One of probably several different replies I'll write to your post, each trying to have a go at your question from a slightly different angle:



Being the character, defined very much by his abilities. By how he differs, capabilitistically, from an average person, in multiple regards (notice that when you make a GURPS or Sagatafl character, you start with an average adult Human, and then to make changes to him. Most of those changes cost points. Sometimes (disads) the point cost is negative).

What he can do, what he can't do, and how well he can do that which he can do. And how, because of that, he contrasts with the other characters around him (the members of his fellowship, if there is one) and with the population of the surrounding world in general.

And having him be able to be different in a wide variety of regards (and with a wide span of variety, e.g. I'd like AD&D's concept of Exceptional Strength expanded to also cover Exceptional Charisma, Exceptional Intelligence, Exceptional Perceptiveness, Exceptional Agility, Exceptional Dexterity, and so forth, including their simulative consequences), rather than only in terms of how he performs at various kinds of combat.

I have this partial or incomplete (and perhaps a bit vague) expression or definition:

What I'm interested in (and which I'm not the only one in wanting, although others may not be so clear about it, and/or may be less horny for it than I am) is some sort of "battlesuit" model, in which everything I choose to do is "filtered" through my character's abilities, and everything my character perceives is "filtered" through his abilities before it reaches me.

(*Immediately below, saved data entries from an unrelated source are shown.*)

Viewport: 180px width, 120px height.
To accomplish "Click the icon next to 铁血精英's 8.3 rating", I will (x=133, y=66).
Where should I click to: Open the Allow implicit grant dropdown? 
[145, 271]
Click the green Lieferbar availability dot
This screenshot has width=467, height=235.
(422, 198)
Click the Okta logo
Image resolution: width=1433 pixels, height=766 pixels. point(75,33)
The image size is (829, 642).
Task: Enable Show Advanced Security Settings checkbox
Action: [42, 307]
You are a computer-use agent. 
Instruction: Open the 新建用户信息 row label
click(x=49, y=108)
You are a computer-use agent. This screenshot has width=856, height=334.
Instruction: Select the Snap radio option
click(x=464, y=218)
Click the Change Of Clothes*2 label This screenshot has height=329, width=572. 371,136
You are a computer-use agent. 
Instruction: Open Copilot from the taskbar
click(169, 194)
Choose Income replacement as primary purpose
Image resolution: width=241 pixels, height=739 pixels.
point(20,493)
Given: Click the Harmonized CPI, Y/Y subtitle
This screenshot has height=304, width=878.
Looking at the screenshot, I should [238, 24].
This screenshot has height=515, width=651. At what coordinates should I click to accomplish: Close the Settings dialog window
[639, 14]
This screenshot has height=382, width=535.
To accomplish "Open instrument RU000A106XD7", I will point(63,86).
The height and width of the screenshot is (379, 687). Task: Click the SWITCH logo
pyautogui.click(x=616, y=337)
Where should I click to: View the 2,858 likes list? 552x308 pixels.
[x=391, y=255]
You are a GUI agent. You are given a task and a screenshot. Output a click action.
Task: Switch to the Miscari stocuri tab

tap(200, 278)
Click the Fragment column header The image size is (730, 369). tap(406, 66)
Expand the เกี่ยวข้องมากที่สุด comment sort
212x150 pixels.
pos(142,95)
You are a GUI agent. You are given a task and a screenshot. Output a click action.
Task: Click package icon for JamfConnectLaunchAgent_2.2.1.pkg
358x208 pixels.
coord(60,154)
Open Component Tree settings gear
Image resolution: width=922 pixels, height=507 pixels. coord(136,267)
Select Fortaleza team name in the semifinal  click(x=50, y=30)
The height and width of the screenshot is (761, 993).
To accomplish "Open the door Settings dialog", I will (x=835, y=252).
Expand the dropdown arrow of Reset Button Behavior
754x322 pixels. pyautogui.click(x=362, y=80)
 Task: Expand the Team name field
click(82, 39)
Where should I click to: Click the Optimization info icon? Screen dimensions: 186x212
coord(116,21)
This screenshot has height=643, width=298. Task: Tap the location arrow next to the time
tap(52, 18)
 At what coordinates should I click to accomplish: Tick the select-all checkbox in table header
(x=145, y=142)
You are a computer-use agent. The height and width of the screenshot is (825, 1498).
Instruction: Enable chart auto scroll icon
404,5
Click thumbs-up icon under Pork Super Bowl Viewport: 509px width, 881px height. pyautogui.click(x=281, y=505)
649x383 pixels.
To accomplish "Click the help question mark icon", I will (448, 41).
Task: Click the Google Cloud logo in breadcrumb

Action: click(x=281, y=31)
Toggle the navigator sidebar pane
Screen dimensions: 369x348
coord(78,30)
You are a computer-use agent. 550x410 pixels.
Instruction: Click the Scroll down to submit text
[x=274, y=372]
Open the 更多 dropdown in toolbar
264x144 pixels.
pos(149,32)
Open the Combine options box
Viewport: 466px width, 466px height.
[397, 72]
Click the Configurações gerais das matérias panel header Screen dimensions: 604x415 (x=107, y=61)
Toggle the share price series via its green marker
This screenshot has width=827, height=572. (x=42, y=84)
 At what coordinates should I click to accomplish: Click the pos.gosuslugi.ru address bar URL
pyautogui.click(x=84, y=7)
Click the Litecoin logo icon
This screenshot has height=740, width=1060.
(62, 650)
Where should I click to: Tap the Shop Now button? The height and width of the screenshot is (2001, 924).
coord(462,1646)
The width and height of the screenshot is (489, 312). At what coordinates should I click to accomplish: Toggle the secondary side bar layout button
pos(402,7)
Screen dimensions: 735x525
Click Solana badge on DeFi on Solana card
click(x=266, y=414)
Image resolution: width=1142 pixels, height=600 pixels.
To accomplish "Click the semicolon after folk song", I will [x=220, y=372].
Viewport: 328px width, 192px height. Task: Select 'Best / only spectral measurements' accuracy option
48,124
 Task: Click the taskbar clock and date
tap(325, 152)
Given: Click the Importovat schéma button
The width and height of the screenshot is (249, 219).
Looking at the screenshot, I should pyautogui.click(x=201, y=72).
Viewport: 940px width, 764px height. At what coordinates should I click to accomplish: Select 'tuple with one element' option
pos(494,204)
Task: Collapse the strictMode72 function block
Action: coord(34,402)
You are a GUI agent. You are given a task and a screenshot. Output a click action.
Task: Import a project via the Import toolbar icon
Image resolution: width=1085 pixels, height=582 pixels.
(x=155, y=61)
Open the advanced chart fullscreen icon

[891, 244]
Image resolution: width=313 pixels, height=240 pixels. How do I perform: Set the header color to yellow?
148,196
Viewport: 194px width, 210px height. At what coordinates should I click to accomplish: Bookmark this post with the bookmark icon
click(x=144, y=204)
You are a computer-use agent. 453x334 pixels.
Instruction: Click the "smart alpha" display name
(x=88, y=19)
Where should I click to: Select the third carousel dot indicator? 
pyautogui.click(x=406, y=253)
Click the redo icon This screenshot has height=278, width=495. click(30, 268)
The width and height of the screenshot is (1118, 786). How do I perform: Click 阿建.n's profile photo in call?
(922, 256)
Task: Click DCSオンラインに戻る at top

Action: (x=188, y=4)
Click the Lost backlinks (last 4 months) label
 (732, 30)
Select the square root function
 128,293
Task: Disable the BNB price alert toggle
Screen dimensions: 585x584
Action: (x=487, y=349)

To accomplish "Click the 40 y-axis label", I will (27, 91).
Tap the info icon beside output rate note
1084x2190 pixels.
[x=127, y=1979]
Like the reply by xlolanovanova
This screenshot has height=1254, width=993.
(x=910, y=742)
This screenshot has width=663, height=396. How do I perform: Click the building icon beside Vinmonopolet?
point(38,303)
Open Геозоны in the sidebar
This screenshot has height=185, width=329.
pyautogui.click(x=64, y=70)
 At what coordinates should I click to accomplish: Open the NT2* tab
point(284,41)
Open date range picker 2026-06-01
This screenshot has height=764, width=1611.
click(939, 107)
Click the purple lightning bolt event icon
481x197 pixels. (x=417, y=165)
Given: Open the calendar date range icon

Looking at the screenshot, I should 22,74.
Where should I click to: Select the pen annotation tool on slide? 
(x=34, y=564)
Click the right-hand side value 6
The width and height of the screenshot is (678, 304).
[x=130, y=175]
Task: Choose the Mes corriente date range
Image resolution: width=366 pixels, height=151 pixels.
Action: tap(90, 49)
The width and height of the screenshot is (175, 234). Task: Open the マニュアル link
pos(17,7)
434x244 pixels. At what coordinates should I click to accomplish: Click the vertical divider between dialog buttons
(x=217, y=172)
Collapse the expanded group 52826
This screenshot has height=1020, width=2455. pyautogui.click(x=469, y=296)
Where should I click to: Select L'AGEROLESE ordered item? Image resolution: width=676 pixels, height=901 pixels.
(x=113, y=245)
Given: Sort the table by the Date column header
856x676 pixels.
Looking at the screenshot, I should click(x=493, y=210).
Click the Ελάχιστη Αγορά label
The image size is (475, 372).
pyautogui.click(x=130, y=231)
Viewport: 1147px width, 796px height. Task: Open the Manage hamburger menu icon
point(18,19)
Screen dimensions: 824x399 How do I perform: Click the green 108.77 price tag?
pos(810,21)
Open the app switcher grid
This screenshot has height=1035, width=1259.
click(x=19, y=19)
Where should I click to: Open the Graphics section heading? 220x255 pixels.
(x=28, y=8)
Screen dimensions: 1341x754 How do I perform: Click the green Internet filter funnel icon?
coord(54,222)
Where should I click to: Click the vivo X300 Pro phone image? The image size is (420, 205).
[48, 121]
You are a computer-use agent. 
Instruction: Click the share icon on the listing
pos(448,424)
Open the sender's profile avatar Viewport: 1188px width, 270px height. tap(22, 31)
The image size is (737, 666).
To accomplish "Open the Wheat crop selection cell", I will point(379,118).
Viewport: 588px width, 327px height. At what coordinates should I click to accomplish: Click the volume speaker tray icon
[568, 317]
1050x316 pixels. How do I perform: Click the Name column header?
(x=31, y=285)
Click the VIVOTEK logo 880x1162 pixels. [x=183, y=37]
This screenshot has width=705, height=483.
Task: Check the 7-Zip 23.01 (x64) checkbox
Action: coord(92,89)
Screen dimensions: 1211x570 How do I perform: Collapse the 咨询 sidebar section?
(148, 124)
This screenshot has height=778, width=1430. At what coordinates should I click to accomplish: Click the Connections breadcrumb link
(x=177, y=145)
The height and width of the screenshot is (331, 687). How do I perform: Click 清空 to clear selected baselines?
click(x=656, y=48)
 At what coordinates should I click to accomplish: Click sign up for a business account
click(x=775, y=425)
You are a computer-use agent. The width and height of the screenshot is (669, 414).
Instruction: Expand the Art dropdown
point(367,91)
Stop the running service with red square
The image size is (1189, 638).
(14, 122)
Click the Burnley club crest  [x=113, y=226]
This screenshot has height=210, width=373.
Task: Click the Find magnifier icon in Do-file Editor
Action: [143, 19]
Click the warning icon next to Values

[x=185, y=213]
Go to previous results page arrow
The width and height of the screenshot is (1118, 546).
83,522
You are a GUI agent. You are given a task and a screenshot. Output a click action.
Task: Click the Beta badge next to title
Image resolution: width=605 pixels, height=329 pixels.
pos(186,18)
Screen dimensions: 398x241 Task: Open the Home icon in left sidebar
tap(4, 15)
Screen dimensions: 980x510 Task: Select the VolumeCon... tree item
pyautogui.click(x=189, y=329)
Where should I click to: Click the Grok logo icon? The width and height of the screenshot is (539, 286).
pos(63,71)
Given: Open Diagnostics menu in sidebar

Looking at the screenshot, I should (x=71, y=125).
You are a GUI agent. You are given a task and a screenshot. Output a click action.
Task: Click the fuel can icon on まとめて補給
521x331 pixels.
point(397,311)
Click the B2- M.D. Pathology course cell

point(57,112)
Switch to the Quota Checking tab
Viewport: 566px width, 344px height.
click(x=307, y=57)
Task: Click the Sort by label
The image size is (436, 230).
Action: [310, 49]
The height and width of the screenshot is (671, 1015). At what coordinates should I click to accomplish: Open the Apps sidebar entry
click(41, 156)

I want rid of the me-ness. The character isn't me. He may be like me in some ways, but ideally every one of those ways should be the result of a conscious character creation choice made by me, instead of some dumb automatic inhereitance. I am good at specific thing X therefore this bleeds over to my character who then is also observably good at thing X.



In movie scripting land, there's talk about the notion of "high concept", which is that a movie can be summed up very precisely with a very few words. "It's about a catboy and a latina woman; they uncover a strange conspiracy, and attempt to thwart it".

I don't like "high concept" characters. I prefer characters that consist of several different abilities combined. The Feng Shui RPG is a good example of "high concept". Each character "archetype" has one single schtick, either one skill that's very high (the Thief has some kind of Intrusion skill, e.g.) or else one special ability.

I don't like that at all. I want multiple character-defining abilities to be the norm. That requires a generous point budget (although it doesn't have to be very high - it's doable in GURPS on 150 CP, some times, but rarely on 75 or less I suspect), and probably also some way for traits to interact.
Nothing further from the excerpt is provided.